▶ **What to do**
A. In the text on machine data collection, how many machines should be chosen for the pilot line?
B. Go on with the text on machine data collection from the point where it stops.

A packaging specialist achieved 12% more output and seven additional production hours per week through MDC implementation – within three weeks of go-live. The gains came from uncovering micro-stops and speed losses that were not captured under manual recording.

Food Industry: From Day-After Reporting to Real Time

A food manufacturer transformed its data capture from manual recording with next-day evaluation to real-time dashboards. Response time to machine disruptions dropped from hours to minutes.


Implementation in 3 Steps

1. Define Pilot Line

Select three to five machines for the pilot. Criteria: mix of modern and older equipment, known problems (high downtime, unclear OEE), engaged production manager or shift leader on site. Define goals and baseline KPIs: current OEE (estimated), downtime frequency, manual capture effort.

2. Connect and Achieve Quick Wins

Install IoT gateways, connect signals, configure dashboards. With cloud-native MDC, the first dashboard is available on the day of installation. Make immediate quick wins visible: first downtime report, first measured (not estimated) OEE, first Pareto of loss causes. Experience shows that even the first week produces data points leading to immediately actionable improvements.

3. Roll Out and Expand

Scale to additional lines and plants. Integrate PDA functions (order assignment, personnel times) as the need arises. Connect to ERP for automatic feedback. Continuous improvement through weekly OEE reviews and monthly downtime analyses.


Frequently Asked Questions About Machine Data Collection

What is machine data collection (MDC)?

▶ **Extracted information**
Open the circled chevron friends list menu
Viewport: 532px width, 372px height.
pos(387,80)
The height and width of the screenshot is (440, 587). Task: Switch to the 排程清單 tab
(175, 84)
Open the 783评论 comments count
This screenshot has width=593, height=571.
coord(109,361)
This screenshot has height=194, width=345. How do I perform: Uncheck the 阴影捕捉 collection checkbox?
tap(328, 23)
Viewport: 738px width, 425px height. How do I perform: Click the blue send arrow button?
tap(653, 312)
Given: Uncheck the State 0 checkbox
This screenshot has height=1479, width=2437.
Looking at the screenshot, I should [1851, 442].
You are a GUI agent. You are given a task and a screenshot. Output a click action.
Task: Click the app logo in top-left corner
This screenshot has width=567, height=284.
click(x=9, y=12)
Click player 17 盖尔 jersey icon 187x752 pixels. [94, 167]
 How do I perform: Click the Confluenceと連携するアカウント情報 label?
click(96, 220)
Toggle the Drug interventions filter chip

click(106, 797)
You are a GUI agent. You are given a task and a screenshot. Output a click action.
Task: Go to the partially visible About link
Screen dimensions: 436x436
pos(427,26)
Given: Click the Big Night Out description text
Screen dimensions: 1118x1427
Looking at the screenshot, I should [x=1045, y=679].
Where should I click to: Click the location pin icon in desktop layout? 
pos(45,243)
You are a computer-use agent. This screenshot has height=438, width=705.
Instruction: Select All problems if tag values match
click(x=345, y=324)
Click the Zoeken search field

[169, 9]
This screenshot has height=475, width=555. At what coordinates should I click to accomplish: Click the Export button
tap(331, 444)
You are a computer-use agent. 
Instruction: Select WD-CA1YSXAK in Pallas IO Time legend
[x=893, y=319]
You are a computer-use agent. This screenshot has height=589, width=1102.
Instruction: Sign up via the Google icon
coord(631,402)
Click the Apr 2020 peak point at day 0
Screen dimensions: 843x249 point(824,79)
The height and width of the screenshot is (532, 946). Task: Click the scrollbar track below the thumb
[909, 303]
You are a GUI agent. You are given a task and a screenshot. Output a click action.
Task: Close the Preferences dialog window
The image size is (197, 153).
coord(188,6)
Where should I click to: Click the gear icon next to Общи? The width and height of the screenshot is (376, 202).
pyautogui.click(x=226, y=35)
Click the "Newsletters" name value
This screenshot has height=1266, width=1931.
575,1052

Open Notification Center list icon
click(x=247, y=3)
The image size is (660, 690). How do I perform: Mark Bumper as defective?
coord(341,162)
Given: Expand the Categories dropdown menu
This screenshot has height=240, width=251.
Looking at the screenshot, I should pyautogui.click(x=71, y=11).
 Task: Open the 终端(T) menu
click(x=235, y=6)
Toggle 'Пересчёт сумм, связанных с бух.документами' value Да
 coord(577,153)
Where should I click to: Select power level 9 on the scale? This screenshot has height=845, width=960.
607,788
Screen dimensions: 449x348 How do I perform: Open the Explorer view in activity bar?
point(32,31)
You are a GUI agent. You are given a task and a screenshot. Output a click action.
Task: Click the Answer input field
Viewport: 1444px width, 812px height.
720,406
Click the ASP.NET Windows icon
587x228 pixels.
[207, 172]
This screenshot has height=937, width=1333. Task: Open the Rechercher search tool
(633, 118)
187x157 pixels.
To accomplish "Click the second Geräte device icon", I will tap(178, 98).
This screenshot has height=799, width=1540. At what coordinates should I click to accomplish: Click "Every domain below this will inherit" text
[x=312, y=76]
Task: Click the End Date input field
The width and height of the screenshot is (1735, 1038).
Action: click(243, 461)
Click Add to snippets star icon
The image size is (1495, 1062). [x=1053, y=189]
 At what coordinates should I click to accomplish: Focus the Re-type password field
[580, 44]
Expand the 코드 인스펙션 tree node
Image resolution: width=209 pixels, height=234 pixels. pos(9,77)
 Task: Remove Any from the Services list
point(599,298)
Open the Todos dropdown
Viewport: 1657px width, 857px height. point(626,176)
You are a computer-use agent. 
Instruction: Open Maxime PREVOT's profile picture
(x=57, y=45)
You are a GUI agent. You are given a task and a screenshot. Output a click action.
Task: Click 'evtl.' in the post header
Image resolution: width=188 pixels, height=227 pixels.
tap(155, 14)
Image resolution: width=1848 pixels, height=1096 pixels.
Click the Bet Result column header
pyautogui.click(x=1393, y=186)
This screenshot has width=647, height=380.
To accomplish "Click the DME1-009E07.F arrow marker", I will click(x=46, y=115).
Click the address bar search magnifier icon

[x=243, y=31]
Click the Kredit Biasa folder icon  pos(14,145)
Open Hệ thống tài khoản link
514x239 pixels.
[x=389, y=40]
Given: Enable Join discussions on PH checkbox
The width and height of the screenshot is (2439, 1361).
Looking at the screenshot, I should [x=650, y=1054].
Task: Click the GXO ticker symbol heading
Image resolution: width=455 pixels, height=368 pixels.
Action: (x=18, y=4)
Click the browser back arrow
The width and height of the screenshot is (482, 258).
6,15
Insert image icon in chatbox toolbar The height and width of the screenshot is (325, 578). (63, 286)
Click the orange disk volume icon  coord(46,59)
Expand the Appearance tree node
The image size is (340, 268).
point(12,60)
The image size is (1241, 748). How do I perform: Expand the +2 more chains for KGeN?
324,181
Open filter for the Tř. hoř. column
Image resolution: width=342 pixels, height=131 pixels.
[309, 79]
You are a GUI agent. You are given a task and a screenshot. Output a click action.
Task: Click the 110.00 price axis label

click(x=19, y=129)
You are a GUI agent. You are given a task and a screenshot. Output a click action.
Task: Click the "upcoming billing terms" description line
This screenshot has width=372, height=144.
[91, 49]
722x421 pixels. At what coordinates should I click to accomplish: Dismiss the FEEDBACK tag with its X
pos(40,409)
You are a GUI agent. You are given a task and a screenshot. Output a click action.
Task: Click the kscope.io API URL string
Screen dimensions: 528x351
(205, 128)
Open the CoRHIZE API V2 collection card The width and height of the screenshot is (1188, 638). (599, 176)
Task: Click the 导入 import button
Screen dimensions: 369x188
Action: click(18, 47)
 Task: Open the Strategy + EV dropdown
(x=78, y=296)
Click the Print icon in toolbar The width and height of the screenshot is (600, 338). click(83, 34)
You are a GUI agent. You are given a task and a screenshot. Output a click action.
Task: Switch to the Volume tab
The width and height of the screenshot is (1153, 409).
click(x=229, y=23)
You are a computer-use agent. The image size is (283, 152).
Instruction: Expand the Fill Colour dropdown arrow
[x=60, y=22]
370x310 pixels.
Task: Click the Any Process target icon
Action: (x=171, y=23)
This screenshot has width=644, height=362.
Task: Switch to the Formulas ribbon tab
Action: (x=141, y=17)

▶ **The replies**
A. Three to five machines.

B.
Machine data collection is the automatic capture of technical operating data directly from machines: run times, downtimes, cycle times, piece counts, process parameters, and energy consumption. MDC replaces manual capture and delivers second-accurate real-time data as the foundation for OEE calculation, downtime analysis, and production optimization.

What machine data is collected?

Status data (running/stopped/setup/fault), performance data (cycle times, takt rates), quantity data (piece counts, good/scrap), process data (temperatures, pressures, vibrations), and energy data (power consumption, compressed air, peak loads). The specific data depends on the machine connection and available signals.

What is the difference between MDC and PDA?

MDC (Machine Data Collection) captures technical machine data: states, cycle times, piece counts. PDA (Production Data Acquisition) extends the scope to include organizational data: order assignments, personnel times, setup times per order, quality feedback. In modern MES platforms, both are integrated. For a detailed look at production data capture systems: Production Data Capture Software.

Can older machines be retrofitted?

Yes. IoT gateways tap electrical signals directly at the machine: potential-free contacts, current transformers, light sensors. Without modifying the machine control, without PLC programming, and without production interruption. Even machines from the 1980s and 1990s can be connected. Installation takes two to four hours per machine.

What does machine data collection cost?

Cloud-native MDC starts at approximately $900/month for up to five machines. Gateway hardware adds a one-time cost of $500–2,000 per machine. On-premise MES with MDC module requires six-figure upfront investment. ROI for most projects is under six months.

What KPIs does MDC deliver?

OEE (Overall Equipment Effectiveness), availability, performance rate, quality rate, MTBF (mean time between failures), MTTR (mean time to repair), utilization rate, downtime by category, cycle time deviations, and energy consumption per machine.